DOCUMENT SEGMENT.
____________
Brussels, 16 September 2010 - Europe’s health and consumer affairs commissioner John Dalli endured a barrage of criticism from delegates at a GMO-Free Regions conference in Brussels today (Thurs).
Dalli rehearsed a Commission proposal to give member states new rights to ban GMO cultivation, but admitted to delegates that the European Food Safety Authority (EFSA) needed to be reformed.
The Commissioner was responding to challenges from well-known farmer and vice chair of the European Parliaments’ agricultural committee José Bové, who called for “draconian” reform of EFSA. One delegate called EFSA “a farce” of revolving doors and corporate control. Dalli said that as a non-scientist he was not able to judge the quality of EFSA’s work, but admitted that there was criticism of the agency in many areas and invited Bové and other NGOs to be part of the reform process.
He added the recent case of contamination involving the BASF GM potato Amadea in Sweden had strengthened his hand, reinforcing the need for better monitoring of GMOs throughout the production process.
____________
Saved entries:
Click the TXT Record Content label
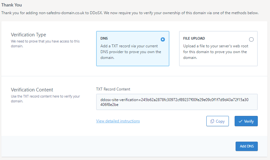Image resolution: width=270 pixels, height=160 pixels. (x=113, y=89)
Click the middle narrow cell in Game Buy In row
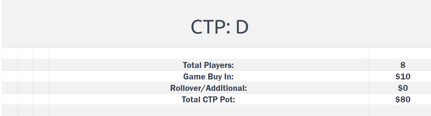 coord(25,76)
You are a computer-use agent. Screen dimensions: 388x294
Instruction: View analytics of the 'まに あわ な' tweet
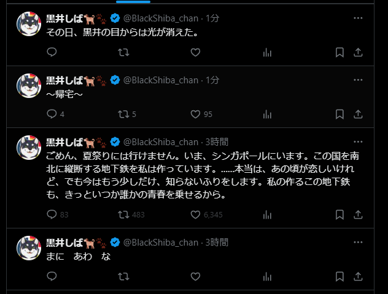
____________
TASK DIRECTIONS.
Answer these questions on the report about the GMO-Free Regions conference:
(a) Which body did Dalli admit needed to be reformed?
(b) What did one delegate call that body?
(c) In which country did the contamination involving the BASF GM potato Amadea occur?
None of the rows is needed here.

EXERCISE OUTPUT.
(a) The European Food Safety Authority (EFSA).
(b) "A farce" of revolving doors and corporate control.
(c) Sweden.